Anyway, that's the idea.

After the Sydney Games, it wasn't clear that such an idea still had enough juice to carry on in the Olympic program. In 2002, in fact, pentathlon almost got the boot. Schormann, though, promised change, and the International Olympic Committee issued pentathlon a reprieve.

Two years ago, the pentathlon federation combined the running and shooting disciplines into one event. These Youth Games in Singapore saw the introduction of a further change -- the familiar air pistols were replaced with laser pistols.

"It's the way of the future," Prince Albert of Monaco, the federation's honorary president and an IOC member, said after watching the girls' event Saturday, won by Leydi Laura Moya Lopez  of Cuba.

The Koreans, Schormann asserted, have "always been my driving forces" to implement such changes. "The Europeans have always been complaining," he said. "The Koreans, Chinese and Japanese were forces for change."

If the Korean pentathlon record at the Summer Games has been oh-for-every-one-of-their-Olympics, the Korean record over the past two years at junior events hints at something very different soon enough, perhaps as soon as London and the 2012 Games.

Three of the top four at the 2009 junior worlds -- Korean boys. The winner of the 2009 junior world team event -- South Korea.

Two of the top three at the 2009 version of what in pentathlon circles is called the Youth A world championships, an event for 17- and 18-year-olds -- Korean.

At the 2010 Youth World A event, in June in Sweden, the Koreans won the team title; in the individual competition, Dae Beom won bronze.

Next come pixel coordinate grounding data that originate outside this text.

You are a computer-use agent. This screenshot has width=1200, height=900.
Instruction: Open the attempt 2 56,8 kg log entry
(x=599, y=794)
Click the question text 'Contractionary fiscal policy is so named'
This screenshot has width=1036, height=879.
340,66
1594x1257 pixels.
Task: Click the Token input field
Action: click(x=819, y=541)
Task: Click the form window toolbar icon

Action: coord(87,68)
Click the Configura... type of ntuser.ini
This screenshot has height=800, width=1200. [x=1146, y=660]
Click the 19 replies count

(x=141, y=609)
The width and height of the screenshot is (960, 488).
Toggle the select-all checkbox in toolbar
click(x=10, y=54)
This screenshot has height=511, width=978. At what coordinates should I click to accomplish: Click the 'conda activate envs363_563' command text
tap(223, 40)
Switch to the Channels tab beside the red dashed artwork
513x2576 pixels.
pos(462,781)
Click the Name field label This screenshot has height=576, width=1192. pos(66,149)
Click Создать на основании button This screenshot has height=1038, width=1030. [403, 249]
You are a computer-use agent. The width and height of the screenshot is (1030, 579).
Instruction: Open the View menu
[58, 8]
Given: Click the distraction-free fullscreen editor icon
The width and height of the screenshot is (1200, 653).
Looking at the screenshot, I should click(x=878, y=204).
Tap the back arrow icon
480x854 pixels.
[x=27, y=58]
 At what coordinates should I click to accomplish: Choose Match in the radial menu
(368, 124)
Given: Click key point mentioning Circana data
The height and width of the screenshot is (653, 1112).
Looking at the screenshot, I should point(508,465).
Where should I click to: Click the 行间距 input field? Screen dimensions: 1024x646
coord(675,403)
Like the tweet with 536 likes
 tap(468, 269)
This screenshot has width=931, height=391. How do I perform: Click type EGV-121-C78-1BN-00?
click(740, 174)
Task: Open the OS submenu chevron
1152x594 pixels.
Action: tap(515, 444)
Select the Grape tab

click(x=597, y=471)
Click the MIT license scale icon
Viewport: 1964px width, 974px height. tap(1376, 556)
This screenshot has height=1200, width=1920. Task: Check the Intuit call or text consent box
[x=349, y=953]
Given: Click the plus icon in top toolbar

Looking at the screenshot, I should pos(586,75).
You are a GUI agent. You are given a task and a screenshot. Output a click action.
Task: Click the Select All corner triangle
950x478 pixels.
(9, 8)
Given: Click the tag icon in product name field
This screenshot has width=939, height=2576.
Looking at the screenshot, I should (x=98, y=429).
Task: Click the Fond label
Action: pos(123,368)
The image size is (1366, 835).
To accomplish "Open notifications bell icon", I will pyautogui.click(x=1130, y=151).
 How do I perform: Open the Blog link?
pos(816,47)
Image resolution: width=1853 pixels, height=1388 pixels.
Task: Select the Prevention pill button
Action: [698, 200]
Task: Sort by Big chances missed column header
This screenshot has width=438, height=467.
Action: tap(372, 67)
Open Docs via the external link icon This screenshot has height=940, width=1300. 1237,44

And now, at the Youth Games, gold.

At the Youth Games, as at the youth world events, there is no equestrian portion -- meaning the pentathlon was something of a quadrathlon.

Dae Beom was seventh after the fencing portion. He moved into medal contention after finishing with the third-best time in the 200-meter swim.

As the run-and-shoot got underway, pentathlon experts were mostly watching Han Jiahao of China, the gold medalist at the 2010 Youth World A's. Jiahao's nickname is "King Kong," because, as he explains in a brief biography on the modern pentathlon website, "I think I resemble it."

Not this time. Jiahao faltered during the run-and-shoot. The laser pistols got him.

"I only [learned] about the usage of laser pistols when I came here," to Singapore, Jiahao said later, and a pause here to consider what the reception back home in China might be like for whoever it was that oversees -- perhaps now it's oversaw -- Jiahao's presentation.

How is it he or she or they, whatever, didn't know lasers were going to be used for the first time in pentathlon's 98-year history when everyone else knew?

Jiahao said, "I brought my own air pistols from China only to be informed that we are using laser pistols instead for the modern pentathlon."

Jiahao finished 11th overall.

Dae Beom, meanwhile, came on strong and steady during the run-and-shoot. After crossing the finish line, he staggered a few steps to the mixed zone, where athletes mingle with reporters. There, he collapsed to the track.

He got up a few moments later and said, "I didn't dream of this. It's a gift from heaven."